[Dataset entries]
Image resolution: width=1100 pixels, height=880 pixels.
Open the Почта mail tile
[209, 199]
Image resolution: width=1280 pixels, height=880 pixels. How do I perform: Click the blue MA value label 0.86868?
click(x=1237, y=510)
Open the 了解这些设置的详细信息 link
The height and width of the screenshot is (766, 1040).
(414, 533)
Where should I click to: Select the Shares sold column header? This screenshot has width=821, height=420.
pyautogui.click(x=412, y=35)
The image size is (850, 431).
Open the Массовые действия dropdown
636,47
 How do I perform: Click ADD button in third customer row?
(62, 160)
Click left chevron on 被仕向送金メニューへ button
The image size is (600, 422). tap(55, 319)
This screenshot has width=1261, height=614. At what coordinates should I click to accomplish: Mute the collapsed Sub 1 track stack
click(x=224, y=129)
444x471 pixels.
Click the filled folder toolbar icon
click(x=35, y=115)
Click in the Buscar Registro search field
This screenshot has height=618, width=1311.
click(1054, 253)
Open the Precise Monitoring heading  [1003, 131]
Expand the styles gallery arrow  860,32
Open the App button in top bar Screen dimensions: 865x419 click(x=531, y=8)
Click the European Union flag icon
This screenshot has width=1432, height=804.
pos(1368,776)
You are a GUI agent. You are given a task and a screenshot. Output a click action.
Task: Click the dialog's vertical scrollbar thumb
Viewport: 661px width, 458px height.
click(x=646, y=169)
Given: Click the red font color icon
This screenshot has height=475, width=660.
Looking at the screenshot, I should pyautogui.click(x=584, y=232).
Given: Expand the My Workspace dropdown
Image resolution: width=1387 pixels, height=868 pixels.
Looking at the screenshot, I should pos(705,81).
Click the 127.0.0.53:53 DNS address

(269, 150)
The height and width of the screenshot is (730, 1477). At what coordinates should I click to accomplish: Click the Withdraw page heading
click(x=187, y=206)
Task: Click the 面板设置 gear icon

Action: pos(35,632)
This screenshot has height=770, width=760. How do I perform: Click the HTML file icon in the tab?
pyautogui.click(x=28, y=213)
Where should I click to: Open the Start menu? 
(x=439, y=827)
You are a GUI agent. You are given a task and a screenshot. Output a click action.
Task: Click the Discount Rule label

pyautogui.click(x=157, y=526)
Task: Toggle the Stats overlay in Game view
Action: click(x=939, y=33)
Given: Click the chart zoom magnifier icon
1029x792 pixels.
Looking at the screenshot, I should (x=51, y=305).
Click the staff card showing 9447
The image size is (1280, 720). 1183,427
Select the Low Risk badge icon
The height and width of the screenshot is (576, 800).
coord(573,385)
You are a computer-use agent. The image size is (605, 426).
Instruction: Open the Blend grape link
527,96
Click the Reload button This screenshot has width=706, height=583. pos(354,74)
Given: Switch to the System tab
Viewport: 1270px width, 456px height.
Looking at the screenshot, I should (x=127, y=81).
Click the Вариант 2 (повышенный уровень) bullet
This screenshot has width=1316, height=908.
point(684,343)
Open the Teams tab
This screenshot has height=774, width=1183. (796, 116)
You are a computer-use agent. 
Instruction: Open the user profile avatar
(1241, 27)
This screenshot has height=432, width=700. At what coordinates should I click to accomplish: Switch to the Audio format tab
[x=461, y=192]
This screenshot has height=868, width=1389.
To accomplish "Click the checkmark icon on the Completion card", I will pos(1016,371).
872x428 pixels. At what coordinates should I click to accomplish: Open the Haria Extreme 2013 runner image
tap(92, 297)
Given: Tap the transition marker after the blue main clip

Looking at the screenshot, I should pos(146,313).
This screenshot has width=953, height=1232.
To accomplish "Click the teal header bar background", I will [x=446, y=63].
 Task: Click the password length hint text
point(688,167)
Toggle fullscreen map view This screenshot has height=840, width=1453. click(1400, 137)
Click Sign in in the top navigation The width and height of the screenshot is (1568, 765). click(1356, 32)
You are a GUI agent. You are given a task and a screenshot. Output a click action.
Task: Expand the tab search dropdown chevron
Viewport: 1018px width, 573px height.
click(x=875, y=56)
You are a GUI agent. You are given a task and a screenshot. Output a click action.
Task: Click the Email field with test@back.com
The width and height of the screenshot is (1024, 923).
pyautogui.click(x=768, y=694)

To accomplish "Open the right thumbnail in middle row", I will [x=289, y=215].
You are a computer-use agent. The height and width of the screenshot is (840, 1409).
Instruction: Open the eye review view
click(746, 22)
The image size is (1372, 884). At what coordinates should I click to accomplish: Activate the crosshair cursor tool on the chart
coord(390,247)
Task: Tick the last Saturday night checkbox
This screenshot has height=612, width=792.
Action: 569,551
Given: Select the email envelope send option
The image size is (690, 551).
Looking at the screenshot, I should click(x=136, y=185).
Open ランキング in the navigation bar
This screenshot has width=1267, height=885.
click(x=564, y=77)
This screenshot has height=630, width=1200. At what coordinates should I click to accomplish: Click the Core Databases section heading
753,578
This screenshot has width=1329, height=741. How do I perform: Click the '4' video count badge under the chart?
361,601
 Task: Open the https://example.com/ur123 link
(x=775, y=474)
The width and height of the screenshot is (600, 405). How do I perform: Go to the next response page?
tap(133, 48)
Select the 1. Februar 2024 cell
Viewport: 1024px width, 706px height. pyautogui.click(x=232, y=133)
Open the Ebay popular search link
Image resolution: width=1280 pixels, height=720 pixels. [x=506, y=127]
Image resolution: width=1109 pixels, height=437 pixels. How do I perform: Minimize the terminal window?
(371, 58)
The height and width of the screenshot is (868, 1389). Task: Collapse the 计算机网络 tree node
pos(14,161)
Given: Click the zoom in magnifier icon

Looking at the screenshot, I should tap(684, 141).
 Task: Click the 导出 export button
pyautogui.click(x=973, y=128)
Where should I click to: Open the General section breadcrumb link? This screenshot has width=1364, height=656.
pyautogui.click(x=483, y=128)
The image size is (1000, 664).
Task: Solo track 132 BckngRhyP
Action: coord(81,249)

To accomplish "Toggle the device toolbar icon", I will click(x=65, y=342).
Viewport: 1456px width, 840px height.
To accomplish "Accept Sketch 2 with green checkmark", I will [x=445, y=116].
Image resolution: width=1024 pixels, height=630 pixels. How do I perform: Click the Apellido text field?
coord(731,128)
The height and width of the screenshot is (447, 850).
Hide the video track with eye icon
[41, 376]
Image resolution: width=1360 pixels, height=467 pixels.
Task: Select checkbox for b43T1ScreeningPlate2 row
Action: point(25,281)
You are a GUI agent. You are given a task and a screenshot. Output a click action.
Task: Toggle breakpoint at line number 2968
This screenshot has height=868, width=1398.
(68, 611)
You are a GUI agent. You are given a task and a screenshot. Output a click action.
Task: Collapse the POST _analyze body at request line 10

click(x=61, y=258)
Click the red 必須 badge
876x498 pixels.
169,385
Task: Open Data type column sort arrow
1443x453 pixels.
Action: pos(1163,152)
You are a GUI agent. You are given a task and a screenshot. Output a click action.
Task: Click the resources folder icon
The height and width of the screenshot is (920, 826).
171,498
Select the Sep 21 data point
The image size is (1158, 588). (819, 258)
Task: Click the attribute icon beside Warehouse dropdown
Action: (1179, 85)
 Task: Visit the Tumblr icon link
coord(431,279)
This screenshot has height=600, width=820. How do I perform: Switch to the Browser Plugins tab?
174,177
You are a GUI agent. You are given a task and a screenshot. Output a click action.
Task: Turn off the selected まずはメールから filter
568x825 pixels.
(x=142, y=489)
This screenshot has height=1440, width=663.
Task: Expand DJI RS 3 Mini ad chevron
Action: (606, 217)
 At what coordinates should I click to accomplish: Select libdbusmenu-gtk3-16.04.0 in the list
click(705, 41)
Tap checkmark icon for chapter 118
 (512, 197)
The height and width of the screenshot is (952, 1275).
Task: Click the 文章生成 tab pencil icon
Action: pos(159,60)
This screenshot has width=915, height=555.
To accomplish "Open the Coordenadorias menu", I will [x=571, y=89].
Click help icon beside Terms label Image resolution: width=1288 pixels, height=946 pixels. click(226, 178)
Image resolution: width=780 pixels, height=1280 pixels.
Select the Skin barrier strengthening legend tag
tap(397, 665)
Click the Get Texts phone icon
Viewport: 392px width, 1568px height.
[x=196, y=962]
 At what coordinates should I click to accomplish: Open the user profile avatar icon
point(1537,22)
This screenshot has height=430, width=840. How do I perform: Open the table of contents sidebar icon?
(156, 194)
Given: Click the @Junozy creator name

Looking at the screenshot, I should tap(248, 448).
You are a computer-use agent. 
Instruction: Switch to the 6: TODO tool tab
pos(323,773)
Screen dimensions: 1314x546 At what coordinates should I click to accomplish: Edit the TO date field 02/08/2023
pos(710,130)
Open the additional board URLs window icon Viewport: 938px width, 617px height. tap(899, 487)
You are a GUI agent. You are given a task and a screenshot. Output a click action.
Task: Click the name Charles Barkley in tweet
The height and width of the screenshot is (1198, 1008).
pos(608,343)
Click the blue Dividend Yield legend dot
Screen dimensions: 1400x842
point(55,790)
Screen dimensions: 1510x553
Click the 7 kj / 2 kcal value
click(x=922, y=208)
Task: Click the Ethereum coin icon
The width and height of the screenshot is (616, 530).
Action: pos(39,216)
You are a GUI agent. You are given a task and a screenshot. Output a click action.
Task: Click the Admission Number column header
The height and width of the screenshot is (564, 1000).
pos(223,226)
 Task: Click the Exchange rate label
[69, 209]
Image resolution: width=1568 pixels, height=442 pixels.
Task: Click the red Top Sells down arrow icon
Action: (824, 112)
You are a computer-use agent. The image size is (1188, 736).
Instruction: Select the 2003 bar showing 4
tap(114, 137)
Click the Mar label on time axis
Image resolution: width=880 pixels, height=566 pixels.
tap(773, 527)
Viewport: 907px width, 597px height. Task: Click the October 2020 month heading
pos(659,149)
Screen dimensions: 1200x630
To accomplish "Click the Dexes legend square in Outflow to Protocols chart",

Activity ▸
From the line holding "This screenshot has height=430, width=840." through the last line above, reproduce each line exactly and add nothing.

Final answer ▸
This screenshot has height=430, width=840. How do I perform: Open the table of contents sidebar icon?
(156, 194)
Given: Click the @Junozy creator name

Looking at the screenshot, I should tap(248, 448).
You are a computer-use agent. 
Instruction: Switch to the 6: TODO tool tab
pos(323,773)
Screen dimensions: 1314x546 At what coordinates should I click to accomplish: Edit the TO date field 02/08/2023
pos(710,130)
Open the additional board URLs window icon Viewport: 938px width, 617px height. tap(899, 487)
You are a GUI agent. You are given a task and a screenshot. Output a click action.
Task: Click the name Charles Barkley in tweet
The height and width of the screenshot is (1198, 1008).
pos(608,343)
Click the blue Dividend Yield legend dot
Screen dimensions: 1400x842
point(55,790)
Screen dimensions: 1510x553
Click the 7 kj / 2 kcal value
click(x=922, y=208)
Task: Click the Ethereum coin icon
The width and height of the screenshot is (616, 530).
Action: pos(39,216)
You are a GUI agent. You are given a task and a screenshot. Output a click action.
Task: Click the Admission Number column header
The height and width of the screenshot is (564, 1000).
pos(223,226)
 Task: Click the Exchange rate label
[69, 209]
Image resolution: width=1568 pixels, height=442 pixels.
Task: Click the red Top Sells down arrow icon
Action: (824, 112)
You are a computer-use agent. The image size is (1188, 736).
Instruction: Select the 2003 bar showing 4
tap(114, 137)
Click the Mar label on time axis
Image resolution: width=880 pixels, height=566 pixels.
tap(773, 527)
Viewport: 907px width, 597px height. Task: Click the October 2020 month heading
pos(659,149)
Screen dimensions: 1200x630
To accomplish "Click the Dexes legend square in Outflow to Protocols chart",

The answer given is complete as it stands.